PROVIDED RECORDS below:

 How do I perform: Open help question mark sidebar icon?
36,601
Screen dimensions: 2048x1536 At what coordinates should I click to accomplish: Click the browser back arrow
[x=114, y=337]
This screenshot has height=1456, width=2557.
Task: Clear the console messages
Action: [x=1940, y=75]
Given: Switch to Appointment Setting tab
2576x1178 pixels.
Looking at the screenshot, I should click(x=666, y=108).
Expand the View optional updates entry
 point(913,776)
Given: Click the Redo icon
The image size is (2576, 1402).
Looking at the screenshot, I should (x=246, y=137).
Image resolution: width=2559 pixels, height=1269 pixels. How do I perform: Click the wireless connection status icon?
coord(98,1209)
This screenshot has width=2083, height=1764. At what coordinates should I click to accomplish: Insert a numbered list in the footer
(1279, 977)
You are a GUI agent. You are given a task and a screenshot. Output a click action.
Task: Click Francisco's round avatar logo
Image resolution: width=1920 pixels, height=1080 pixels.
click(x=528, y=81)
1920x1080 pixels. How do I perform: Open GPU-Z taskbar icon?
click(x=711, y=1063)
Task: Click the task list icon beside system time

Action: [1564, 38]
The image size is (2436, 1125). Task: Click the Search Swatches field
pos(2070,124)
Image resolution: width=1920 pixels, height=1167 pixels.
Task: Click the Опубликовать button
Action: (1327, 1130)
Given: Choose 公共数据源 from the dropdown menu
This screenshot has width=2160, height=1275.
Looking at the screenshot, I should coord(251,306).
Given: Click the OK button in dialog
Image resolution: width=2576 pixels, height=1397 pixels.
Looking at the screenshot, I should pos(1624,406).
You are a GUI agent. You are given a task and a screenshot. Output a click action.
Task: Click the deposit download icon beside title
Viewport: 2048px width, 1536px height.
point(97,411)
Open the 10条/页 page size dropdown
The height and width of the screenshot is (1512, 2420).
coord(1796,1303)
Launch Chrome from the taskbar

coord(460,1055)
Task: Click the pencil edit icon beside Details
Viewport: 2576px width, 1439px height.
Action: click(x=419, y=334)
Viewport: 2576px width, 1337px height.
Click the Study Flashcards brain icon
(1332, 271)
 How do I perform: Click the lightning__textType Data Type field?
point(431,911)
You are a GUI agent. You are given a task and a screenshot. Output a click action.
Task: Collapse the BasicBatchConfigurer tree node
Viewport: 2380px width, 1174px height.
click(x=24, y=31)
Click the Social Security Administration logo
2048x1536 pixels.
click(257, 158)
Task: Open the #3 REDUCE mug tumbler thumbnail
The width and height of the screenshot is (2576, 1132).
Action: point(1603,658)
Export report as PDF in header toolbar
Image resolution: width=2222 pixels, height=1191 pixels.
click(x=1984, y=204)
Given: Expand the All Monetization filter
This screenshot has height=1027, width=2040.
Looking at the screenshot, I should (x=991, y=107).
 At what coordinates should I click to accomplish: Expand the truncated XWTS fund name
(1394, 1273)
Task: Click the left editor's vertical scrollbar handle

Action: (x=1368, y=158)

End of PROVIDED RECORDS.

▸ ASSIGNED TASK
Copy verbatim the span of lines that begins with the line holding "Task: Click the pencil" and ends at the last line of the records.

▸ SOLUTION TO THIS PROBLEM
Task: Click the pencil edit icon beside Details
Viewport: 2576px width, 1439px height.
Action: click(x=419, y=334)
Viewport: 2576px width, 1337px height.
Click the Study Flashcards brain icon
(1332, 271)
 How do I perform: Click the lightning__textType Data Type field?
point(431,911)
You are a GUI agent. You are given a task and a screenshot. Output a click action.
Task: Collapse the BasicBatchConfigurer tree node
Viewport: 2380px width, 1174px height.
click(x=24, y=31)
Click the Social Security Administration logo
2048x1536 pixels.
click(257, 158)
Task: Open the #3 REDUCE mug tumbler thumbnail
The width and height of the screenshot is (2576, 1132).
Action: point(1603,658)
Export report as PDF in header toolbar
Image resolution: width=2222 pixels, height=1191 pixels.
click(x=1984, y=204)
Given: Expand the All Monetization filter
This screenshot has height=1027, width=2040.
Looking at the screenshot, I should (x=991, y=107).
 At what coordinates should I click to accomplish: Expand the truncated XWTS fund name
(1394, 1273)
Task: Click the left editor's vertical scrollbar handle

Action: (x=1368, y=158)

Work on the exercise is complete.